Return each line of the entries that mentions the word "computer".

/---

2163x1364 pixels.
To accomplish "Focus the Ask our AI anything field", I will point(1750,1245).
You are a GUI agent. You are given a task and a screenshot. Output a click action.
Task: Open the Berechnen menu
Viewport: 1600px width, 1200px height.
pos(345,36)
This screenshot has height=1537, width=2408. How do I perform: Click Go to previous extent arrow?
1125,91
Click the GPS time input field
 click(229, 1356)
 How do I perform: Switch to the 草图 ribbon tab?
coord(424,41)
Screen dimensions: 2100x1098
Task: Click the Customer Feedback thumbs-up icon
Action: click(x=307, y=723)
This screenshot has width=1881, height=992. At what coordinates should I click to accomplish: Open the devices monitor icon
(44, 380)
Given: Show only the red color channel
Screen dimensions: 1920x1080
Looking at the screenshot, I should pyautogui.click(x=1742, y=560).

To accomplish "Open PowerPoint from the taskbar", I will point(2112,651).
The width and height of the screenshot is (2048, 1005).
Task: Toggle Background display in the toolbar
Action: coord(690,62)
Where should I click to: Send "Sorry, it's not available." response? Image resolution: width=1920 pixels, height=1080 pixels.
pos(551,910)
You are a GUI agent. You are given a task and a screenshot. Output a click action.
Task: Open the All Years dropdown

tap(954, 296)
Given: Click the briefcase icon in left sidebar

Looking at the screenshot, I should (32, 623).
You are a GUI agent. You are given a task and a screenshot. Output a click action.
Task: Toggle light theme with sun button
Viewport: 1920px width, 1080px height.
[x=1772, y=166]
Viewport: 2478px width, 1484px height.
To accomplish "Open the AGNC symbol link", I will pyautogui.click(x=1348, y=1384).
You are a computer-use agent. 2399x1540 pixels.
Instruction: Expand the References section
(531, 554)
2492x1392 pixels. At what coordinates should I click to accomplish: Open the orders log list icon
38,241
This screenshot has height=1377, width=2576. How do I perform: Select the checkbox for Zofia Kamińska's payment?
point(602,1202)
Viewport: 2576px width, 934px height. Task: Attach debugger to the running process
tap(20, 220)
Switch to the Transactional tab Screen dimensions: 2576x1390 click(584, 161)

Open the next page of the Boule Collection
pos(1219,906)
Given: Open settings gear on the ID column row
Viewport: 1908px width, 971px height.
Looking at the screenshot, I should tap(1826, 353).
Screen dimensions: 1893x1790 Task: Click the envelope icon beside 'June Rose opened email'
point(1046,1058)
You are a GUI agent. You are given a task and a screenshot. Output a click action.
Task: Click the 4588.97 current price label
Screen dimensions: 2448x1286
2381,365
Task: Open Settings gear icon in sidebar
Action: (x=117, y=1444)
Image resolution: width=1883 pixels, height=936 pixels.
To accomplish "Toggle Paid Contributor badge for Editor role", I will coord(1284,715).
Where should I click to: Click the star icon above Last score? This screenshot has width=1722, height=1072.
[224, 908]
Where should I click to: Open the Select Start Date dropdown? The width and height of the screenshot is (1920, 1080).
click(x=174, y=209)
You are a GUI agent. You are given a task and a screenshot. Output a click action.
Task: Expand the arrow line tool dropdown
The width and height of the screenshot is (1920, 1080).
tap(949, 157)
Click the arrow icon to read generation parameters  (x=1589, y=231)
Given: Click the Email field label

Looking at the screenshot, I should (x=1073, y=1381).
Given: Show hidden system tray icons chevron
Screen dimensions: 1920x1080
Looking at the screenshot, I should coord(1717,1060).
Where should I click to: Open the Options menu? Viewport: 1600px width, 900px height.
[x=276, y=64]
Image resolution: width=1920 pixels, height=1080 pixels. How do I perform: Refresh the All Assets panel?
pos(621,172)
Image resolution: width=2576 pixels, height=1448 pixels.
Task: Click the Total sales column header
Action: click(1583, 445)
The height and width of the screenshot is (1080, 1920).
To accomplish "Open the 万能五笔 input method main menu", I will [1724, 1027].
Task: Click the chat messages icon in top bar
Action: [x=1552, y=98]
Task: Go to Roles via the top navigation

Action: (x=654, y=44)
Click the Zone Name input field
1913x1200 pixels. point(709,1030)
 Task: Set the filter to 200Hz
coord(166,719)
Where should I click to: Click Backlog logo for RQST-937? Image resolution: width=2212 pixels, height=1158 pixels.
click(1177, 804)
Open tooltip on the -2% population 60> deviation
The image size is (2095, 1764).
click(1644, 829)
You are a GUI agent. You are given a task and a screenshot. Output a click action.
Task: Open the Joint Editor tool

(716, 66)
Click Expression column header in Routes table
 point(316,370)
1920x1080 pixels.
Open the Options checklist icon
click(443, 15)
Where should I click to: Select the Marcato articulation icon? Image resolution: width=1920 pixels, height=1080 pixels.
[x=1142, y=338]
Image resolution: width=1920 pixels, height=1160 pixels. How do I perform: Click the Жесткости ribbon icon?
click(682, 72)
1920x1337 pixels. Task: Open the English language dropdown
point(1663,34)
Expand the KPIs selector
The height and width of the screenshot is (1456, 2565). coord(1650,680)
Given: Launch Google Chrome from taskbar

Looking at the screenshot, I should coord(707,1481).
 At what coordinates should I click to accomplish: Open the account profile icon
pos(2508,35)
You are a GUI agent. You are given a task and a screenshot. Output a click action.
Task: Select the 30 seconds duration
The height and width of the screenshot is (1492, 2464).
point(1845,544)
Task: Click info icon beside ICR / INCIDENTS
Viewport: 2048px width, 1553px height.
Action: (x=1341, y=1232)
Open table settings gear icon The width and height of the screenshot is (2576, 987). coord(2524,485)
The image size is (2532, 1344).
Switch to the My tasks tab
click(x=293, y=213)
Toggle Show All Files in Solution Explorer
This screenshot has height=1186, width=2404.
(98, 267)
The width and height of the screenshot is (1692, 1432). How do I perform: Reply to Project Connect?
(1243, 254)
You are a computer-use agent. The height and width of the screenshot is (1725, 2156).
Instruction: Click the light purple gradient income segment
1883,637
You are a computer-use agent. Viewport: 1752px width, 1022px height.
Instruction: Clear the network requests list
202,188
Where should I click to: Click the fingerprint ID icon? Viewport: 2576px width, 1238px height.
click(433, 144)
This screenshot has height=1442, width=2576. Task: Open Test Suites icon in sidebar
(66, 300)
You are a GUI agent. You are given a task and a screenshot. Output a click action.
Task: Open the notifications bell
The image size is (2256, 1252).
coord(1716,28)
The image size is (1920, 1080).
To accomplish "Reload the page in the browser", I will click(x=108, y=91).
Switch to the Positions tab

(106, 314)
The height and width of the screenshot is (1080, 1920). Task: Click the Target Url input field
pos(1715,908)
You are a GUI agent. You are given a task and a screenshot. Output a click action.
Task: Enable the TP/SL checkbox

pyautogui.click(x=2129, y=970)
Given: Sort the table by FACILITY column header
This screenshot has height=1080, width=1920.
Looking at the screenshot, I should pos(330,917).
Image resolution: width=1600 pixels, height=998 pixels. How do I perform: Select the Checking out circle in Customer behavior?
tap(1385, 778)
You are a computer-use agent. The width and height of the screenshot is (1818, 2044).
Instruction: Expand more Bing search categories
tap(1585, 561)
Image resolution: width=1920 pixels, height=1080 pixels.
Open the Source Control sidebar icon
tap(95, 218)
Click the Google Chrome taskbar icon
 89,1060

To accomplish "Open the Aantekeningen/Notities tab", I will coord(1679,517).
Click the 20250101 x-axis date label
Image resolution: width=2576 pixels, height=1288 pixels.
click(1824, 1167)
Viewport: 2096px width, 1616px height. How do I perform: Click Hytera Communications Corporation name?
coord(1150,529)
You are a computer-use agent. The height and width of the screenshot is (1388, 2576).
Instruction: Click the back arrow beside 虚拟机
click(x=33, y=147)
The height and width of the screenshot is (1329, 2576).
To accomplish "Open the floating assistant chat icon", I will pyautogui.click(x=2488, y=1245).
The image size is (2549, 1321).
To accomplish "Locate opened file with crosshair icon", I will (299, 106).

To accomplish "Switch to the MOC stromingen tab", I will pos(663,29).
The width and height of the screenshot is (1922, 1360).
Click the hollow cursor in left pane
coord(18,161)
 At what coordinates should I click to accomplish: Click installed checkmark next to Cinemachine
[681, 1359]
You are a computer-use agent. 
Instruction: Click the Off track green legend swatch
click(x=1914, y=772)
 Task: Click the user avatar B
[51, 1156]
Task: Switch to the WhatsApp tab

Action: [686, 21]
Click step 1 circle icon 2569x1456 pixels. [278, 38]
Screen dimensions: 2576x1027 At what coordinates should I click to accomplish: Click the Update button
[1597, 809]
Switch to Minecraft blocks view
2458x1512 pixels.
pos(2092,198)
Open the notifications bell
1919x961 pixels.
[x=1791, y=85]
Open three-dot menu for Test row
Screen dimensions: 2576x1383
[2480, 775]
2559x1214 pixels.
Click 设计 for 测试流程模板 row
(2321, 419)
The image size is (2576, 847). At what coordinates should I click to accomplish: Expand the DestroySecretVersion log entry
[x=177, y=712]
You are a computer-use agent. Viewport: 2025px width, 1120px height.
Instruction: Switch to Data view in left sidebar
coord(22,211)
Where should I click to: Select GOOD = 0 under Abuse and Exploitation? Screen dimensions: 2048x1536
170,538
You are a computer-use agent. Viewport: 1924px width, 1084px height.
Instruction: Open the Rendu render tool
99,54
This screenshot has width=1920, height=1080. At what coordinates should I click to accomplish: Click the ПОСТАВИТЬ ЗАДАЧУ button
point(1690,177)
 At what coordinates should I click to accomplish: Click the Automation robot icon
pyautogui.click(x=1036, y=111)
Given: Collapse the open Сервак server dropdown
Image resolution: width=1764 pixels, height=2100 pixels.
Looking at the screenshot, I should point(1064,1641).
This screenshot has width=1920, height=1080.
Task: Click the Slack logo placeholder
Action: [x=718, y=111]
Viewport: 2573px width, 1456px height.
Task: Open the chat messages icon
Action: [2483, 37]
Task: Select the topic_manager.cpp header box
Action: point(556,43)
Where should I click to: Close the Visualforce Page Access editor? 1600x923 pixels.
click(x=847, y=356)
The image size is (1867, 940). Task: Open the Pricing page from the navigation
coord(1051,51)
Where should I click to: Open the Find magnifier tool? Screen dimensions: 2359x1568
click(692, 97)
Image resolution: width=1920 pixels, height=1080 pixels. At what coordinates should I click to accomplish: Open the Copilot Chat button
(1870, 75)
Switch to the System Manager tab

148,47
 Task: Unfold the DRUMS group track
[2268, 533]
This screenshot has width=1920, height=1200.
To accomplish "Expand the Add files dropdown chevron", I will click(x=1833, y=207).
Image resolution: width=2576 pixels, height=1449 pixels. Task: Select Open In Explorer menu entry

\---

Reply to the exercise.
You are a computer-use agent. 2399x1540 pixels.
You are a computer-use agent. The height and width of the screenshot is (1725, 2156).
You are a computer-use agent. Viewport: 1752px width, 1022px height.
You are a computer-use agent. The width and height of the screenshot is (1818, 2044).
You are a computer-use agent. The height and width of the screenshot is (1388, 2576).
You are a computer-use agent. 
You are a computer-use agent. Viewport: 2025px width, 1120px height.
You are a computer-use agent. Viewport: 1924px width, 1084px height.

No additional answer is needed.